// the find
shimberger/gohls
A server that exposes a directory for video streaming via web interface
gohls is a Go server that wraps ffmpeg to transcode local video files on-the-fly and serve them as HLS streams through a React/Video.js web UI. Point it at a directory, hit the browser, done. Good fit for a home media server or a quick internal video sharing tool where you control the network.
Ships pre-built binaries for all major platforms including Apple Silicon, so the ffmpeg dependency aside, setup is genuinely fast. The Go backend handles HLS segmentation and transcoding via ffmpeg subprocess, which is the right call — no point reimplementing that. Caption and frame extraction handlers are included, which most similar tools skip. The frontend is a separate npm build embedded into the binary, so deployment is a single file.

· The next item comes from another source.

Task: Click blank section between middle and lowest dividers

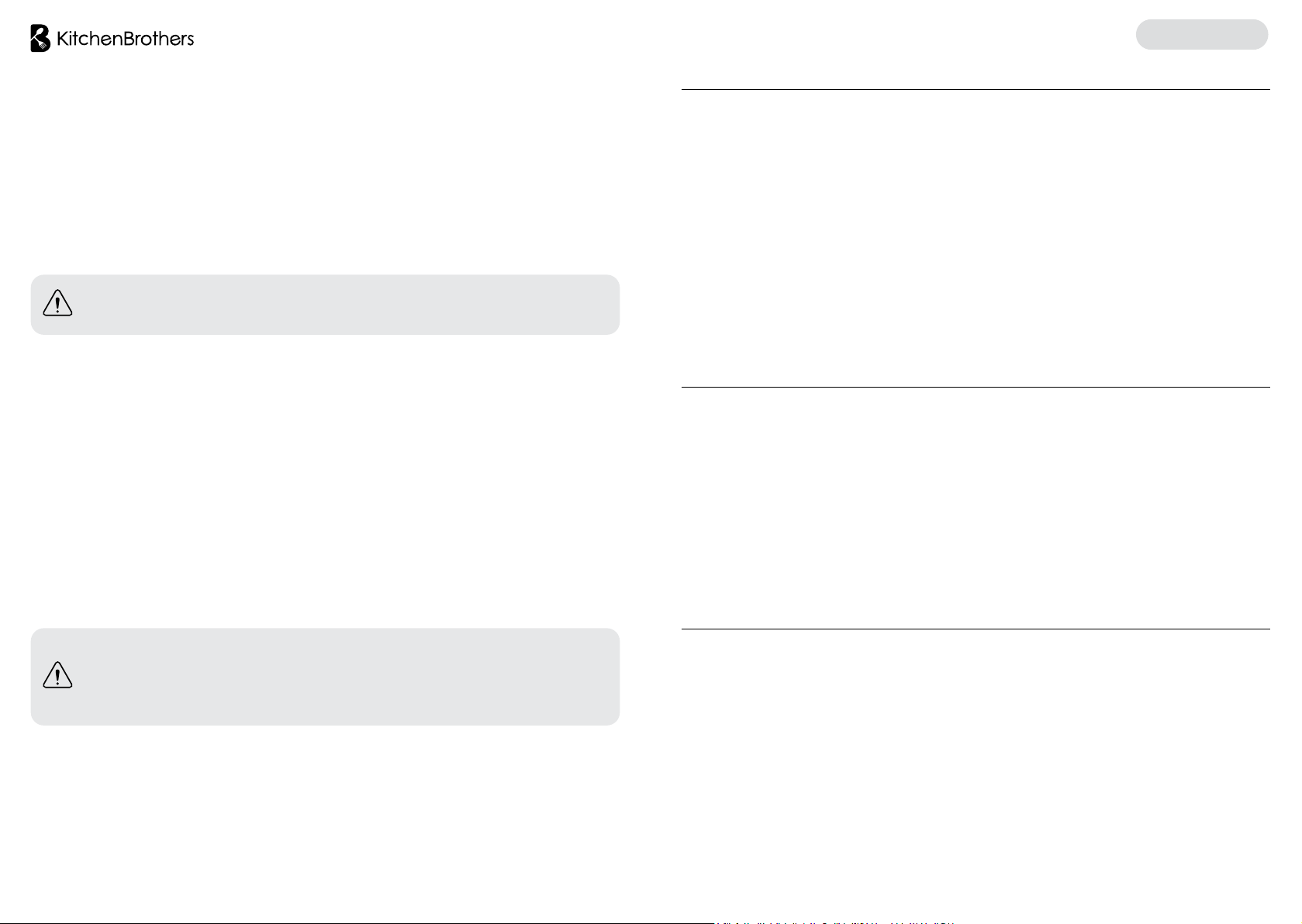Action: (976, 508)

The author's own README calls it 'pretty crappy all around' — that's not false modesty. Last commit was March 2023, the React UI is on an old CRA setup with tslint (deprecated since 2019), and the Node version is pinned via .nvmrc to whatever was current then. There's zero authentication — anyone who can reach the port can browse and stream your files, which means you'd need to put it behind a reverse proxy with auth before exposing it anywhere. No rate limiting or concurrent stream management, so transcoding will happily saturate your CPU if multiple clients connect. The cache layer is a simple in-memory map with no eviction policy visible from the directory structure.